Pour les parents de la province de Butanyerera, cette politique de gratuité a permis aux parents incapables de payer les frais de scolarité pour leurs enfants, de pouvoir les envoyer à l’école, et surtout la jeune fille qui était reléguée à l’arrière-plan au profit du garçon.
« Dans ma zone natale, les intellectuels se comptaient au bout des doigts avant cette mesure. Mais, grâce à cette dernière, le taux de scolarisation a augmenté, de même que les lauréats de diverses filières, des universitaires y compris. » témoigne Pierre-Claver Nzeyimana, un parent natif de la zone Mparamirundi de la commune Ngozi.
Des contributions persistent
Certains parents de la province de Gitega saluent la politique de gratuité scolaire.
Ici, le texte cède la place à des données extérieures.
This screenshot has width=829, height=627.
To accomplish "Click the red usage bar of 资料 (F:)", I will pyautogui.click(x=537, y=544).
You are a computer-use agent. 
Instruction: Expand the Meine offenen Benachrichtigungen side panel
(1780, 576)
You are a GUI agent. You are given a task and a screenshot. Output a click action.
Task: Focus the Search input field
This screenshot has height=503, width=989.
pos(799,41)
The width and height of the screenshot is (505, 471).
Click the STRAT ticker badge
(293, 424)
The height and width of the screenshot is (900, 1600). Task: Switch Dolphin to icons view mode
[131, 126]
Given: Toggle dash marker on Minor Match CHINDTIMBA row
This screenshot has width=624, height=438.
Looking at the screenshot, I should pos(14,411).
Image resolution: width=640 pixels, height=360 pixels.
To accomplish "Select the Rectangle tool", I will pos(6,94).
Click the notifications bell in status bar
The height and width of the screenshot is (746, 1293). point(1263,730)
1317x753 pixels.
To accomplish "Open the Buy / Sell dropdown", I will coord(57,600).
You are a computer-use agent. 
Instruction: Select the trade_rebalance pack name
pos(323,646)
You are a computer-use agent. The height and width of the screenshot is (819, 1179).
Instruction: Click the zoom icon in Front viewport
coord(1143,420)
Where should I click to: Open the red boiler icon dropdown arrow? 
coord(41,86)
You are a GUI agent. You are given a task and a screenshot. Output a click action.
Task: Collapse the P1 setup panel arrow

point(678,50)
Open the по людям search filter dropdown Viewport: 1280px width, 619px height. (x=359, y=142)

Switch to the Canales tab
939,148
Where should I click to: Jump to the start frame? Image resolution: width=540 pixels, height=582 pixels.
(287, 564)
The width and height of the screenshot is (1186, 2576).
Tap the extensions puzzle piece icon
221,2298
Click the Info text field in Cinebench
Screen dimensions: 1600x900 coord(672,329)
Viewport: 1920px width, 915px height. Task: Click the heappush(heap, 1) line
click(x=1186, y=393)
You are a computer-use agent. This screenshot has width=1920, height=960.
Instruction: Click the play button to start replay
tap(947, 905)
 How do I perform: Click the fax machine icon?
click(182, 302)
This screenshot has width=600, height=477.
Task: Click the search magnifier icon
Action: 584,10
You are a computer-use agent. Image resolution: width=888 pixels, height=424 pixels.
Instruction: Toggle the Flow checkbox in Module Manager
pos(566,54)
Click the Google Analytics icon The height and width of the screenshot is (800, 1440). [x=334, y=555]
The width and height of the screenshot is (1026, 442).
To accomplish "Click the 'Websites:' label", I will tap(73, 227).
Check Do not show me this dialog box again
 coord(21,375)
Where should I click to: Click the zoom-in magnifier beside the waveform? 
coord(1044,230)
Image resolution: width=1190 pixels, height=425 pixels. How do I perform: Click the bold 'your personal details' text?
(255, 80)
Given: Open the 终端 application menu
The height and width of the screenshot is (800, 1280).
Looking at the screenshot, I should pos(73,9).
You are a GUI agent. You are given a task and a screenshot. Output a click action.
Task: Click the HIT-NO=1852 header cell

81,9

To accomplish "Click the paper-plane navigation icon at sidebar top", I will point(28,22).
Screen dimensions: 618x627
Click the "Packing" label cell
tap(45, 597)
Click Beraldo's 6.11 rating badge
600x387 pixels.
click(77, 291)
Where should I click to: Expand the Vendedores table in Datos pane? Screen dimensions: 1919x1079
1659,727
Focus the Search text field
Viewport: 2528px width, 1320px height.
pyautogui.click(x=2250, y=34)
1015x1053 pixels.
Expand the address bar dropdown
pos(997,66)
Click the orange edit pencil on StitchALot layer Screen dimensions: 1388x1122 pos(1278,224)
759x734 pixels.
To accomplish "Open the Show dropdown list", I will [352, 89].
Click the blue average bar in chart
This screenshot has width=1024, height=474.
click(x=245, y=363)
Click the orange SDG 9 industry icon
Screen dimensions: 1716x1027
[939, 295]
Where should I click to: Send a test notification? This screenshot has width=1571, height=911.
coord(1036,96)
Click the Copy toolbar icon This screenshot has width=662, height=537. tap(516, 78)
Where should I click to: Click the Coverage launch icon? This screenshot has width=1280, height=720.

Toutefois, ils relèvent qu’ils doivent encore s’acquitter de diverses contributions, notamment pour la construction des salles de classe, la rémunération des veilleurs de nuit, l’organisation des examens communs.
« Premièrement, nous avons contribué à la fabrication des briques et, deuxièmement, nous avons versé de petites contributions de 4 000 FBu par élève. » témoigne un parent de la colline Mahonda en commune Gitega
Ils ajoutent qu’il y a encore des écoles fondamentales qui exigent des contributions de parents pour l’achat des compteurs d’eau et d’électricité ou pour payer l’eau et l’électricité de la Regideso consommées et des contributions pour l’achat d’un portail à installer à l’entrée de l’école.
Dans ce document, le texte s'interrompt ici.